By Gene Tannuzzo, CFA, Global Head of Fixed Income
In this video Gene Tannuzzo, our global head of fixed income, discusses a shift in the market’s focus – from interest rate to credit volatility.
Transcript
Gene Tannuzzo: I think 2023 will be a year where the market transitions from being focused on interest rate volatility to being focused on credit volatility. Last year was all about interest rates rising very quickly because the Fed was adjusting its reaction function. That has now happened, and we’ve seen volatility manifest itself in credit markets starting in the first quarter in the banking sector.
We think throughout the course of the year that volatility will permeate through other industries and credit selection is going to be absolutely key to performance.
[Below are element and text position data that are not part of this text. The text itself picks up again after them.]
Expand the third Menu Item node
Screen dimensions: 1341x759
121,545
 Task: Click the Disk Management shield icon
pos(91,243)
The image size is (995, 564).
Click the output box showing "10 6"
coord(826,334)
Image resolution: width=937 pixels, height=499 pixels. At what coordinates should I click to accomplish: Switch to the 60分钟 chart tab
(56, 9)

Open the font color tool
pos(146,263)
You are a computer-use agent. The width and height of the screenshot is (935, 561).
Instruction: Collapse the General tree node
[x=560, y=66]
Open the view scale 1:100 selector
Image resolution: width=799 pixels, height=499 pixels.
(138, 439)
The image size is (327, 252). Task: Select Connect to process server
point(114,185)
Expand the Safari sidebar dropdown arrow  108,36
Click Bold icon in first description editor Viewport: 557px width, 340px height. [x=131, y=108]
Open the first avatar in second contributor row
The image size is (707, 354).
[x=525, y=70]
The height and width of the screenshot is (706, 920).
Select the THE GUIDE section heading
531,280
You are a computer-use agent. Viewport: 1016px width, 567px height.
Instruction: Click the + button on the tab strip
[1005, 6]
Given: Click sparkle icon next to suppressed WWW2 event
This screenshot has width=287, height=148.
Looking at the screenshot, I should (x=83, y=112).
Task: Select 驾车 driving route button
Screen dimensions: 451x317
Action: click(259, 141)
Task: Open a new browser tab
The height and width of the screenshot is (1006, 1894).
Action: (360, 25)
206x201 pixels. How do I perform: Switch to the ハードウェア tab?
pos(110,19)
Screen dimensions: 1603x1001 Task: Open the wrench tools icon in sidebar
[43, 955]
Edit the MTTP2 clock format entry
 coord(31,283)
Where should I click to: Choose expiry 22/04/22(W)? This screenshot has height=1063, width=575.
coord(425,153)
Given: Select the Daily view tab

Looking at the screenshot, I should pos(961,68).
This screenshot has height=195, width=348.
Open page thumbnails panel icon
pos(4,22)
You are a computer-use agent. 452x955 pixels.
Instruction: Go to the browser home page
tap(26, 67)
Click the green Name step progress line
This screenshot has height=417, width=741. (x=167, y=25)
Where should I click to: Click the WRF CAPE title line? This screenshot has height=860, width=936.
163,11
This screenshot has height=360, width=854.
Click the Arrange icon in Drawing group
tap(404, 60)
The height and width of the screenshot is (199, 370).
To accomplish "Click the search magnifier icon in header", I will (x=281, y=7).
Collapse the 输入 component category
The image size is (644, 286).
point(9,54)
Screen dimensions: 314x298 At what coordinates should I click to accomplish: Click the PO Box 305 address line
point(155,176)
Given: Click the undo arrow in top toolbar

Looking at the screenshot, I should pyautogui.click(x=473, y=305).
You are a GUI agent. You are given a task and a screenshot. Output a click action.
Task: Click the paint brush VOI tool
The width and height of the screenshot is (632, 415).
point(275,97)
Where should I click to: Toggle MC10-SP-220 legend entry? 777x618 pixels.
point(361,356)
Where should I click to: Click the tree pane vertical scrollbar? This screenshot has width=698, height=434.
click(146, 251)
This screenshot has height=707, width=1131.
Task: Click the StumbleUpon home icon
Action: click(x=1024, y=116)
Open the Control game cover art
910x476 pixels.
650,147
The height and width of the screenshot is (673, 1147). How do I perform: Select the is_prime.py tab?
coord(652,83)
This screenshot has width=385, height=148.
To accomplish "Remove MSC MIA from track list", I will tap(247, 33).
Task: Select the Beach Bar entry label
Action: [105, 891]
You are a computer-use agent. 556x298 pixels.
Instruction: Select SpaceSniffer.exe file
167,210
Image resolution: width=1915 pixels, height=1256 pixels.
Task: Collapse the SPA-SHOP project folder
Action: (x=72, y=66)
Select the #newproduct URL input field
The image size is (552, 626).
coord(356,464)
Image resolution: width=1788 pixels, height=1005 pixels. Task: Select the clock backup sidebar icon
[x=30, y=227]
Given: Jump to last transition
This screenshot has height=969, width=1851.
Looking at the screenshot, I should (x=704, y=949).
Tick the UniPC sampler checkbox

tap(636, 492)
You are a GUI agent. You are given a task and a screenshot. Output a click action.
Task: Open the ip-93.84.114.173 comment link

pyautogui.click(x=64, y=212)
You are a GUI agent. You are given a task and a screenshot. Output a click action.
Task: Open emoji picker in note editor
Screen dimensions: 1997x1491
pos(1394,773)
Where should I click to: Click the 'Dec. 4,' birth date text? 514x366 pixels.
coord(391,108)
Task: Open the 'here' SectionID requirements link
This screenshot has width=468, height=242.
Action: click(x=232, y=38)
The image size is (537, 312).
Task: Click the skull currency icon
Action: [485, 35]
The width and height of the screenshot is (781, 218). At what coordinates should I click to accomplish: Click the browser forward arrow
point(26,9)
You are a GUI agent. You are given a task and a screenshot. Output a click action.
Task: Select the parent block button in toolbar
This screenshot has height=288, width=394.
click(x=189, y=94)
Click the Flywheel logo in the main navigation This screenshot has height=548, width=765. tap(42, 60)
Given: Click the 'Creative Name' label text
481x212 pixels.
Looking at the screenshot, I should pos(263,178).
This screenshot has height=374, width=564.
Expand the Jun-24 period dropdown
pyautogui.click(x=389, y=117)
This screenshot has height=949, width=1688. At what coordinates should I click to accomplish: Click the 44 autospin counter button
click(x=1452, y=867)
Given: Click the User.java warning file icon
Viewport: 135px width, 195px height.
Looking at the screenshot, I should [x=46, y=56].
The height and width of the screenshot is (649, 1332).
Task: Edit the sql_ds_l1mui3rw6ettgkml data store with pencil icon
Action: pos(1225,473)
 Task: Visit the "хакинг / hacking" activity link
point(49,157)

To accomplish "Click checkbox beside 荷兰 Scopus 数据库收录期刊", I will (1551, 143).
The diversification benefit of bonds has dramatically changed in 2023. Importantly, we’ve seen that in environments of risk aversion, when equity prices are going down and credit-sensitive sectors of the bond market are performing poorly, high-quality fixed income is doing well and Treasuries are a strong diversifier to other risk assets. That’s important and has been a reliable diversification benefit of bonds over time, but it was sorely lacking in 2022. We’ve seen that return in 2023 and from a portfolio construction standpoint and a diversification standpoint, we think that’s incredibly important.
We think opportunities are vast in 2023, but investors need to be selective. Credit risk will be paramount. We do think in the riskiest sectors of the market, defaults will increase as economic growth slows. However, yields are higher. That cushion for volatility is substantial and we think high-quality credit is very, very attractive in this environment. That would include areas like investment-grade corporate bonds or investment-grade mortgage-backed securities.